### Collected data

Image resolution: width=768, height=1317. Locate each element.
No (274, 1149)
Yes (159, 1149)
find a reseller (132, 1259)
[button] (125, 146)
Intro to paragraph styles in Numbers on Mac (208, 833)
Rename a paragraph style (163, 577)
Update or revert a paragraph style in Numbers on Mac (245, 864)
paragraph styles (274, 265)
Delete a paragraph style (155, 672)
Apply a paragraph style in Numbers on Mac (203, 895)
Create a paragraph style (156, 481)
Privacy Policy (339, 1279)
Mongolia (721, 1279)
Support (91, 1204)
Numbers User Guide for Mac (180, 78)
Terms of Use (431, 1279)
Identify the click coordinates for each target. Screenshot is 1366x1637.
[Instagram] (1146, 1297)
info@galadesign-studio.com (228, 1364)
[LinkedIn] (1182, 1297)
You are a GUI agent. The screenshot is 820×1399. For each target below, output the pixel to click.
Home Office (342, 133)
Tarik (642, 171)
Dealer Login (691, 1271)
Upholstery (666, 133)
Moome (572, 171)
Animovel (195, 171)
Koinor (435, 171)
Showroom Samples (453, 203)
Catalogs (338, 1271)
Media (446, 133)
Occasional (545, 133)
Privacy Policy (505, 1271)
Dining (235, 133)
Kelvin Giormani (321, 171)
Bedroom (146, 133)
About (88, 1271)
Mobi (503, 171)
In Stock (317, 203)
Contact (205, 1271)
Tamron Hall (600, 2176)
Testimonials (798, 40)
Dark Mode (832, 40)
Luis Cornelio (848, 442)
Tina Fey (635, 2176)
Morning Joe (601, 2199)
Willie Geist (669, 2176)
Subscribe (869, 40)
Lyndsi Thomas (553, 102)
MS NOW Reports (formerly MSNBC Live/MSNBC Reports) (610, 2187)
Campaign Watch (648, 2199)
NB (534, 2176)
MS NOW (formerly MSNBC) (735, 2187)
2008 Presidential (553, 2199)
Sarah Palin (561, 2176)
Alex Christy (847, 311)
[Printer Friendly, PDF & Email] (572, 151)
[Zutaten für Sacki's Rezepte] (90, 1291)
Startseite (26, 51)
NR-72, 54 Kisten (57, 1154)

### Task objective
The required output is the exact run of lines from the beginning of the records to the line with "Occasional (545, 133)", that line included.

### Exercise output
Image resolution: width=768, height=1317. Locate each element.
No (274, 1149)
Yes (159, 1149)
find a reseller (132, 1259)
[button] (125, 146)
Intro to paragraph styles in Numbers on Mac (208, 833)
Rename a paragraph style (163, 577)
Update or revert a paragraph style in Numbers on Mac (245, 864)
paragraph styles (274, 265)
Delete a paragraph style (155, 672)
Apply a paragraph style in Numbers on Mac (203, 895)
Create a paragraph style (156, 481)
Privacy Policy (339, 1279)
Mongolia (721, 1279)
Support (91, 1204)
Numbers User Guide for Mac (180, 78)
Terms of Use (431, 1279)
Identify the click coordinates for each target. Screenshot is 1366x1637.
[Instagram] (1146, 1297)
info@galadesign-studio.com (228, 1364)
[LinkedIn] (1182, 1297)
You are a GUI agent. The screenshot is 820×1399. For each target below, output the pixel to click.
Home Office (342, 133)
Tarik (642, 171)
Dealer Login (691, 1271)
Upholstery (666, 133)
Moome (572, 171)
Animovel (195, 171)
Koinor (435, 171)
Showroom Samples (453, 203)
Catalogs (338, 1271)
Media (446, 133)
Occasional (545, 133)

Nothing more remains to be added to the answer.